HATICE CENGIZ, WIDOW OF JAMAL KHASHOGGI: I am feeling more hopeful, more powerful than before, and I’m doing well. And I keep remembering Jamal, and I speak out with world, around the world. I’m going to speak at the parliaments and the people who care this issue still.
AMANPOUR: Fantastic. Let me ask you about the film, then, because you took part in “The Dissident,” as it’s called, and just several months after the terrible murder. And there’s a scene where you are inside your apartment, the police have been there. All yours and Jamal’s stuff is all over the place.
(BEGIN VIDEO CLIP)
CENGIZ (through translator): What happened here? These black marks?
(END VIDEO CLIP)
AMANPOUR: I just want to know how this film and speaking out has helped you.

DATA SECTION »
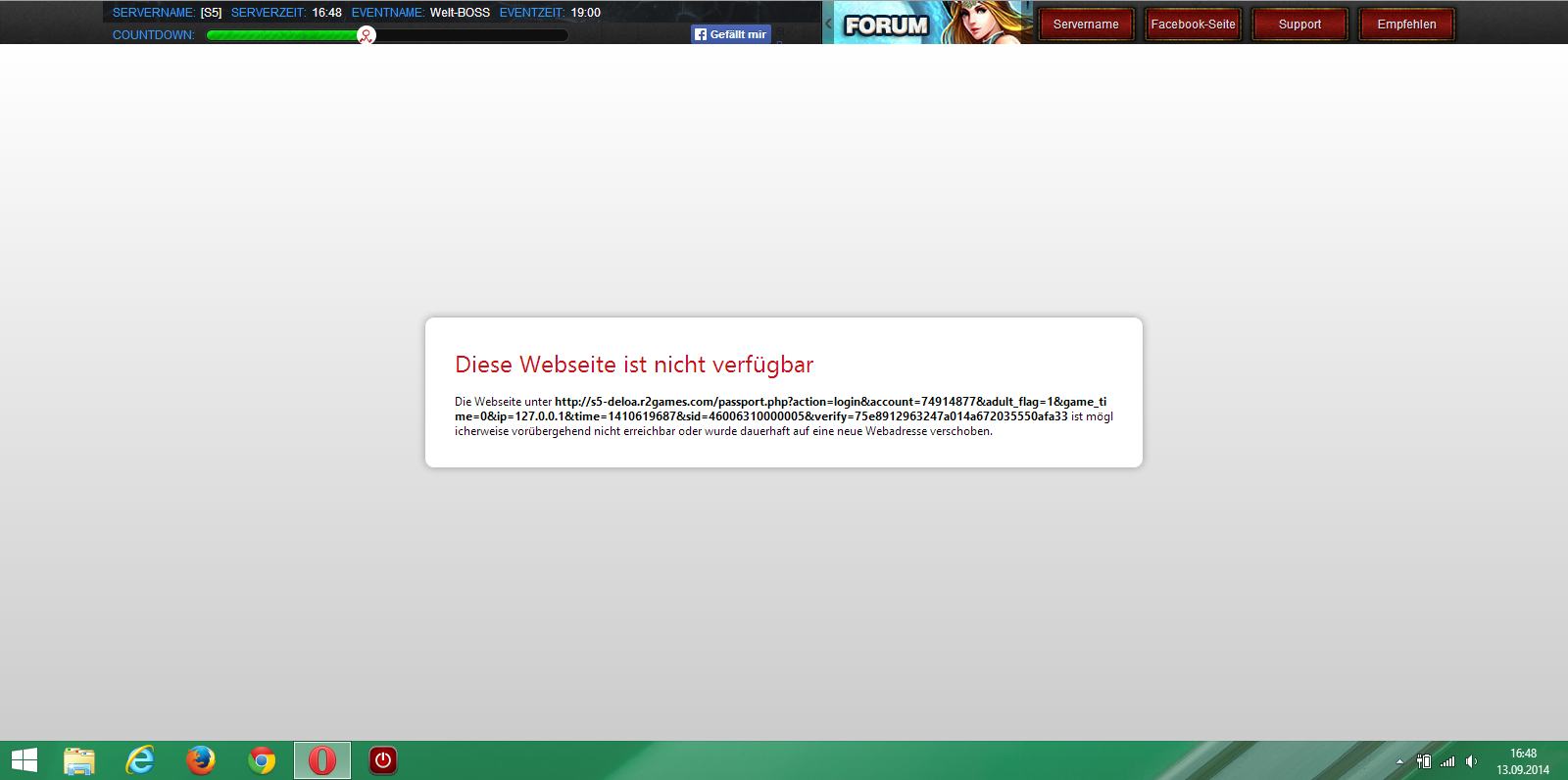This screenshot has width=1568, height=780.
Task: Open the volume speaker tray icon
Action: 1471,761
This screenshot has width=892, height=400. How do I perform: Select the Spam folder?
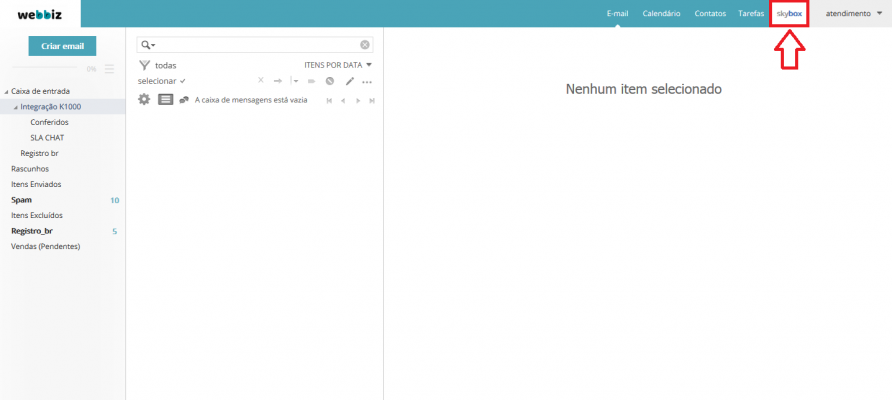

WRITTEN REQUEST 1 » In the interview transcript, what is the title of the film Cengiz took part in?
WRITTEN REQUEST 2 » List every person named in the interview transcript.
WRITTEN REQUEST 3 » Rewrite the interview transcript's passage, beginning at the words "AMANPOUR: Fantastic. Let" and stopping after "(END VIDEO CLIP)", and swap "apartment" for "flat".
The data has no part in this work.

EXPECTED OUTPUT 1 » "The Dissident."

EXPECTED OUTPUT 2 » Hatice Cengiz, Jamal Khashoggi, Amanpour

EXPECTED OUTPUT 3 »
AMANPOUR: Fantastic. Let me ask you about the film, then, because you took part in “The Dissident,” as it’s called, and just several months after the terrible murder. And there’s a scene where you are inside your flat, the police have been there. All yours and Jamal’s stuff is all over the place.
(BEGIN VIDEO CLIP)
CENGIZ (through translator): What happened here? These black marks?
(END VIDEO CLIP)